I work with a lot of climbers internationally and many of them want to know how to quantify their muscle strength to determine muscle imbalances. I used to tell them that they had to fly to Los Angeles to see me in the clinic so that I can use my expensive equipment to quantify their strength. However, with technology advancing so quickly, testing muscle strength doesn’t have to be so difficult.

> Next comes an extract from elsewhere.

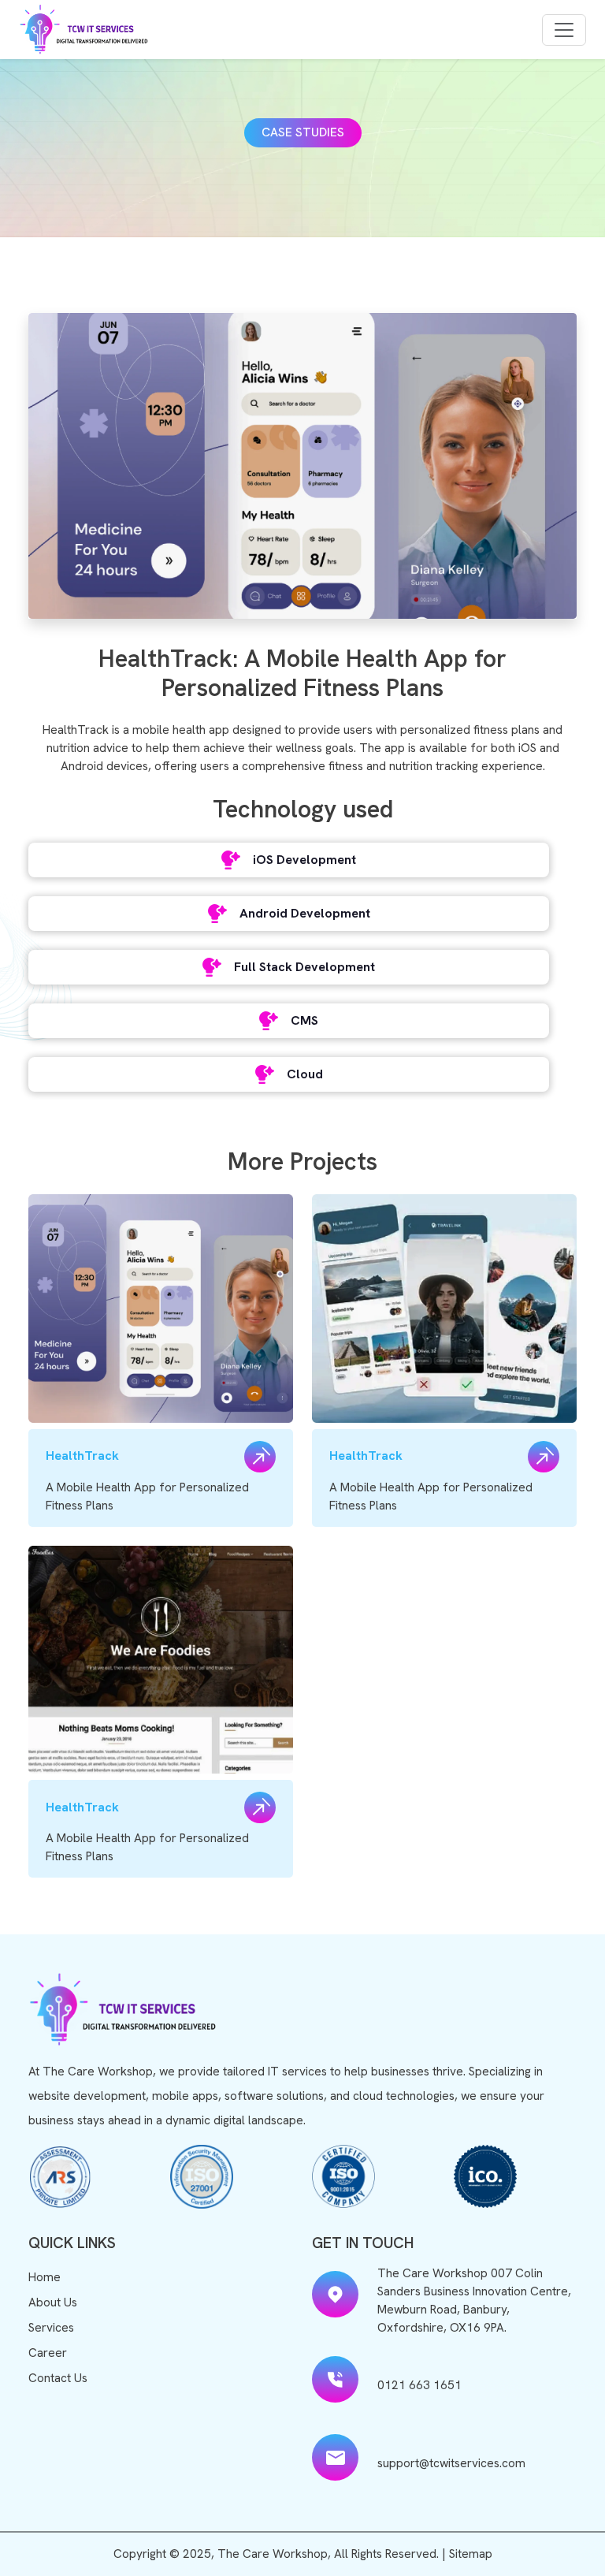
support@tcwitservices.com (451, 2463)
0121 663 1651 (419, 2385)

Using a luggage scale to quantify strength

I discovered how to test muscle strength without the need for fancy equipment from Tanya Mackenzie, a Ph.D. and Physical Therapist from the United Kingdom. We met during a physical therapy conference and we hit it off instantly. We are both rock climbers and we both work with our country’s respective Olympic Teams.

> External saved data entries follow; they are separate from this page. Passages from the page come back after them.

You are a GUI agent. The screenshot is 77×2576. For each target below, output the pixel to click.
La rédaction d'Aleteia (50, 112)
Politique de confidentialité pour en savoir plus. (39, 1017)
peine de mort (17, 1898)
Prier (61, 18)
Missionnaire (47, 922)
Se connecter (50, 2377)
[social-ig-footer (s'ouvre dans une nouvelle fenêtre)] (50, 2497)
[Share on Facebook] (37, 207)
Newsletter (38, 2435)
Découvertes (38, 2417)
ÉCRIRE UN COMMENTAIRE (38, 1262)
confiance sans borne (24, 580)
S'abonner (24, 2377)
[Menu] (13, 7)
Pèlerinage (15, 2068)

She introduced me to using a cheap ($10-$18) luggage scale to quantify strength for rock climbers. This was a game changer for me. Since I work with so many climbers remotely, this gave me the ability to monitor muscle strength and track muscle recovery across the globe.

Watch it in action

Check how to use the luggage scale with this clip from one of The Climbing Doctor injury prevention clinics at the Red Rock Rendezvous.

How to test rotator cuff strength

Using a luggage scale is very simple.

  1. Power on the device
  2. Tie a piece of webbing around a stationary object
  3. Connect the device to the webbing
  4. Push or pull as hard as you can for 7-10 seconds
  5. Have a friend view the screen to monitor for the highest number you reach

The below photos show examples of how to use a luggage scale to test the rotator cuff muscles that rotate your arm in and out. The positions shown are with the arm at the side and the arm overhead.

How to monitor recovery

Have you ever gotten to the base of the crag and wondered if your body was fresh enough to climb at your limit? Have you ever stood under your project at the climbing gym and wondered if you were too sore to push it? Using a luggage scale to quantify your strength allows you to determine if you are too fatigued to climb.

All you need to do is to develop a “baseline” strength value using a luggage scale. To achieve a baseline follow the steps below:

  • Measure your shoulder strength once per day for seven days
  • Add the values together and divide by seven to get an average for each position
  • This average will be your “baseline” strength

Once you have your “baseline” strength, simply test your strength on the days that you wonder if you are recovered enough to climb. If your strength falls within 90% or more of your “baseline” then you are good to climb. If your strength falls under 90% of your baseline, then take another rest day and retest.

This post teaches you how to quantify strength in your shoulders with a luggage scale. A future post will teach you how to quantify strength in your fingers.

Take these tips and climb safe and strong.